Uncategorized

DataWeb

The last time I heard the term Data Web, was in a presentation made at Stanford, by R.V.Guha. While digging through some articles, I found this interesting intersection between Data Spaces and Information Analytics by Seth Grimes.

My take is that a network of interconnected database environments would make an ideal data web, but one that will never be close to completely realized. The programmer in me says that practical, task-oriented approaches like Grossman's are the way to get stuff done. Regardless of how it's realized, the data-space concept provides an excellent framework for work toward robust knowledge networks.

Data Space is an abstraction to collect data (or reference to data) from multiple sources, in multiple formats and organize it for easy access by indviduals and organization. Currently search engines such as Google serve this function with very little (or no) semantics.

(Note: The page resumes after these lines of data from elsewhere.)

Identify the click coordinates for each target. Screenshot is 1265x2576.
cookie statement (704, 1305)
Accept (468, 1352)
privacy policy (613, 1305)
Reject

Their analysis acknowledges that much of the information we use is outside our administrative control. It's in someone else's database or files. It's described by someone else's metadata schema (or none at all) and therefore possesses a low level of semantic integration (or common definitions) with other information that interests us. These are the conditions that launched Google and the other search giants. It's hard to find documents and even harder to find meaning, whether on your desktop or on the Internet. Per Franklin, Halevy and Maier, we should move toward data coexistence rather than enforced conformity.

There are several efforts in similar directions. Some of the Semantic Web initiatives propose embedding RDF in HTML and others like Microformats propose a bottom-up method of structuring frequently used data (like people, events, relationships).

While I was Googling for Guha's presentation, I found that he now works for Google.